AIM OF THE EXERCISE
Copy out every one of the entries below word for word, changing nothing in any line.

[Stored items from a collection]
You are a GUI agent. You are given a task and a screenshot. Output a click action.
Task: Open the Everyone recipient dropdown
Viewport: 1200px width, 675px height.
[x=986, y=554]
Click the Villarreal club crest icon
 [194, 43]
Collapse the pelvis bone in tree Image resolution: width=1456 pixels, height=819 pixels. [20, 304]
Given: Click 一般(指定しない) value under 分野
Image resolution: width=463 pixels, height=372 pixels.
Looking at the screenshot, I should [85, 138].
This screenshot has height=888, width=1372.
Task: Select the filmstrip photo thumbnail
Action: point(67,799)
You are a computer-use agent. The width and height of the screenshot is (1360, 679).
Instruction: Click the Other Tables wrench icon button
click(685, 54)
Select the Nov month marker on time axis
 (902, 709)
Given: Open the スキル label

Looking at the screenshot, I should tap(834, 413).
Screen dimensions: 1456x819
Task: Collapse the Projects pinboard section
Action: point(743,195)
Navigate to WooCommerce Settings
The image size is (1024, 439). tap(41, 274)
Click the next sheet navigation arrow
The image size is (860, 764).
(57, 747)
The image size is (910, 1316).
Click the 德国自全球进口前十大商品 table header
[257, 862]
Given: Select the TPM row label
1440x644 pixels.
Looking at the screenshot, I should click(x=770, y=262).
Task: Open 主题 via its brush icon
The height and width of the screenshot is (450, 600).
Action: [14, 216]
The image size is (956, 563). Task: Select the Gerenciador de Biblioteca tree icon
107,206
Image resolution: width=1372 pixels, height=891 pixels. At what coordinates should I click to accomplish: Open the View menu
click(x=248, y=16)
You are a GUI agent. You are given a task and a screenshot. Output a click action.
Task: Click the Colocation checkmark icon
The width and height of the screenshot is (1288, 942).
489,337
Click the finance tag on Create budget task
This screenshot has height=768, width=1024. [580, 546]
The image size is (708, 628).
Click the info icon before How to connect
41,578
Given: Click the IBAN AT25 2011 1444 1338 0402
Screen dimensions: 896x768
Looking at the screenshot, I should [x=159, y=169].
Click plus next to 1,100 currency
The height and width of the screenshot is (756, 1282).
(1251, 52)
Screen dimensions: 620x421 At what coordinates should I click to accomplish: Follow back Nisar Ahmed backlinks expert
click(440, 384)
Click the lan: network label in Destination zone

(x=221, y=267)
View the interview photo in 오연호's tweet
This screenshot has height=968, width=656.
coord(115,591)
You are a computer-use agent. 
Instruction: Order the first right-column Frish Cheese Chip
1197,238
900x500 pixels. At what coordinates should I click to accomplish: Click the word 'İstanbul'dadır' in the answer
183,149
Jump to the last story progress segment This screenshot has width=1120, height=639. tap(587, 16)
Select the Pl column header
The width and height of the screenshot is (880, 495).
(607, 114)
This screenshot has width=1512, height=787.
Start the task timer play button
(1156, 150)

FINAL RESULT
You are a GUI agent. You are given a task and a screenshot. Output a click action.
Task: Open the Everyone recipient dropdown
Viewport: 1200px width, 675px height.
[x=986, y=554]
Click the Villarreal club crest icon
 [194, 43]
Collapse the pelvis bone in tree Image resolution: width=1456 pixels, height=819 pixels. [20, 304]
Given: Click 一般(指定しない) value under 分野
Image resolution: width=463 pixels, height=372 pixels.
Looking at the screenshot, I should [85, 138].
This screenshot has height=888, width=1372.
Task: Select the filmstrip photo thumbnail
Action: point(67,799)
You are a computer-use agent. The width and height of the screenshot is (1360, 679).
Instruction: Click the Other Tables wrench icon button
click(685, 54)
Select the Nov month marker on time axis
 (902, 709)
Given: Open the スキル label

Looking at the screenshot, I should tap(834, 413).
Screen dimensions: 1456x819
Task: Collapse the Projects pinboard section
Action: point(743,195)
Navigate to WooCommerce Settings
The image size is (1024, 439). tap(41, 274)
Click the next sheet navigation arrow
The image size is (860, 764).
(57, 747)
The image size is (910, 1316).
Click the 德国自全球进口前十大商品 table header
[257, 862]
Given: Select the TPM row label
1440x644 pixels.
Looking at the screenshot, I should click(x=770, y=262).
Task: Open 主题 via its brush icon
The height and width of the screenshot is (450, 600).
Action: [14, 216]
The image size is (956, 563). Task: Select the Gerenciador de Biblioteca tree icon
107,206
Image resolution: width=1372 pixels, height=891 pixels. At what coordinates should I click to accomplish: Open the View menu
click(x=248, y=16)
You are a GUI agent. You are given a task and a screenshot. Output a click action.
Task: Click the Colocation checkmark icon
The width and height of the screenshot is (1288, 942).
489,337
Click the finance tag on Create budget task
This screenshot has height=768, width=1024. [580, 546]
The image size is (708, 628).
Click the info icon before How to connect
41,578
Given: Click the IBAN AT25 2011 1444 1338 0402
Screen dimensions: 896x768
Looking at the screenshot, I should [x=159, y=169].
Click plus next to 1,100 currency
The height and width of the screenshot is (756, 1282).
(1251, 52)
Screen dimensions: 620x421 At what coordinates should I click to accomplish: Follow back Nisar Ahmed backlinks expert
click(440, 384)
Click the lan: network label in Destination zone

(x=221, y=267)
View the interview photo in 오연호's tweet
This screenshot has height=968, width=656.
coord(115,591)
You are a computer-use agent. 
Instruction: Order the first right-column Frish Cheese Chip
1197,238
900x500 pixels. At what coordinates should I click to accomplish: Click the word 'İstanbul'dadır' in the answer
183,149
Jump to the last story progress segment This screenshot has width=1120, height=639. tap(587, 16)
Select the Pl column header
The width and height of the screenshot is (880, 495).
(607, 114)
This screenshot has width=1512, height=787.
Start the task timer play button
(1156, 150)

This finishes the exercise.